ACTIVITY:
Every record below should be repeated exactly. Omit the pictures.
++++ EXERCISE DATA ++++
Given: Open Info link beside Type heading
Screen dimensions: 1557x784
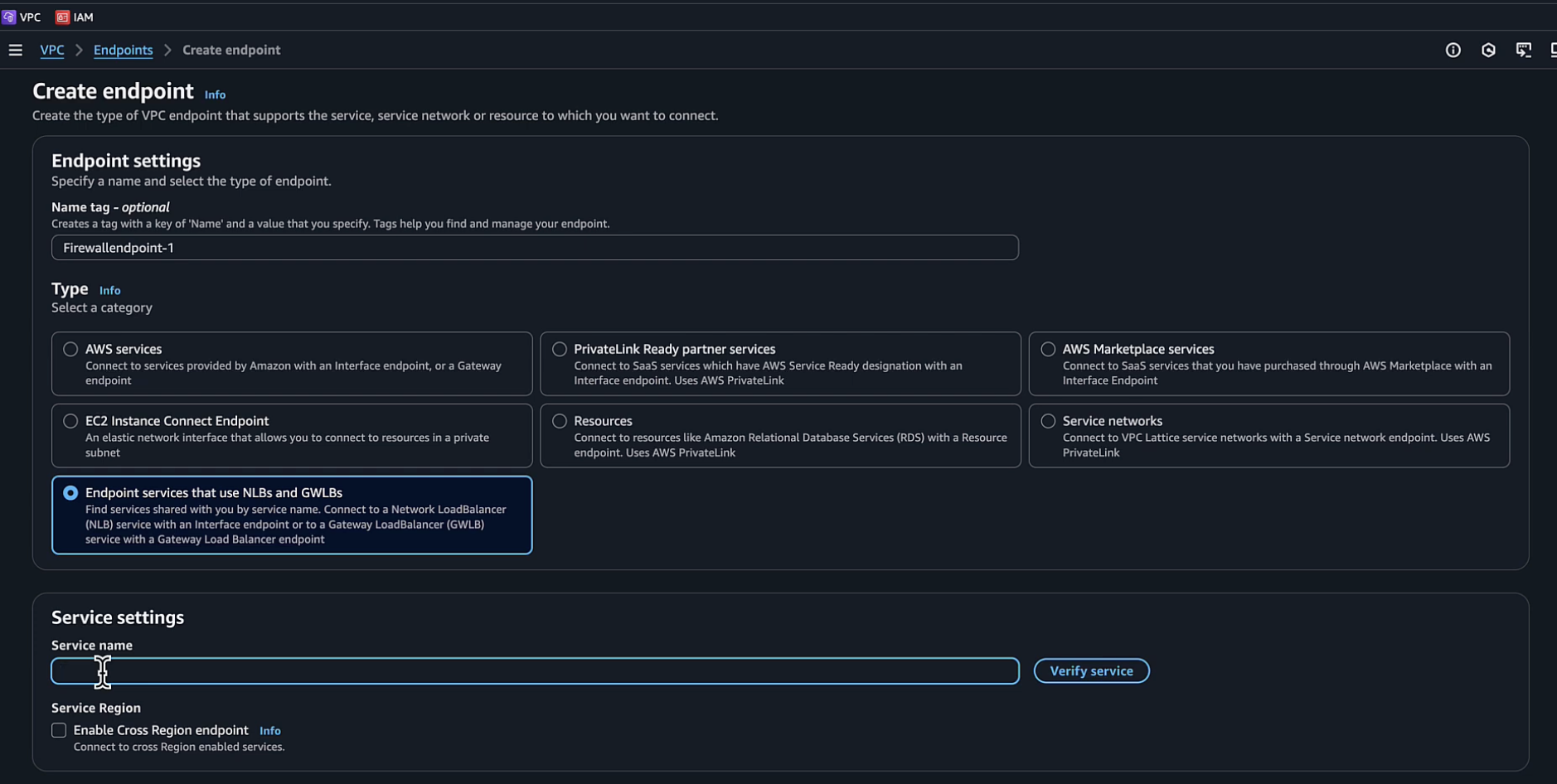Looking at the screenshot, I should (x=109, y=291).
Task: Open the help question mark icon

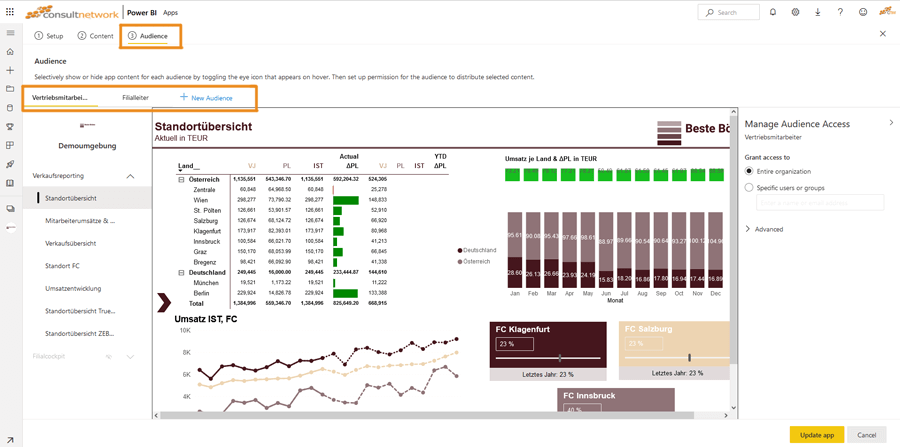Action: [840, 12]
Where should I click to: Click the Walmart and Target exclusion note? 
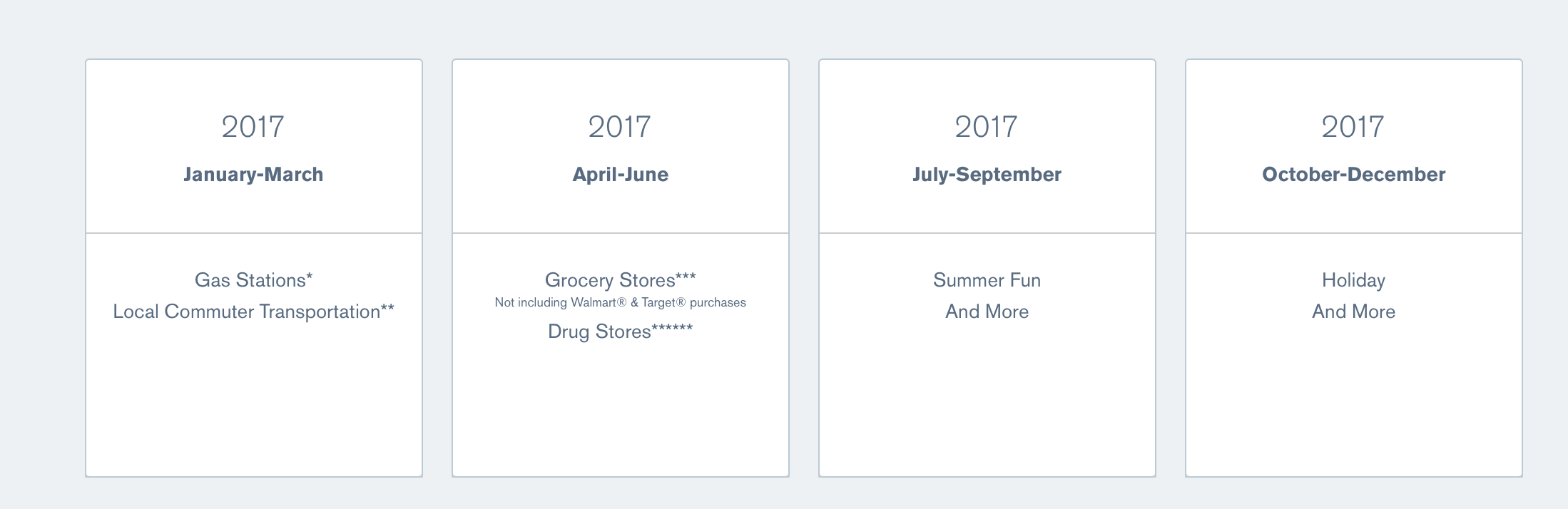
++++
YOUR RESPONSE:
Given: Open Info link beside Type heading
Screen dimensions: 1557x784
Looking at the screenshot, I should (x=109, y=291).
Task: Open the help question mark icon

Action: [840, 12]
Where should I click to: Click the Walmart and Target exclusion note? 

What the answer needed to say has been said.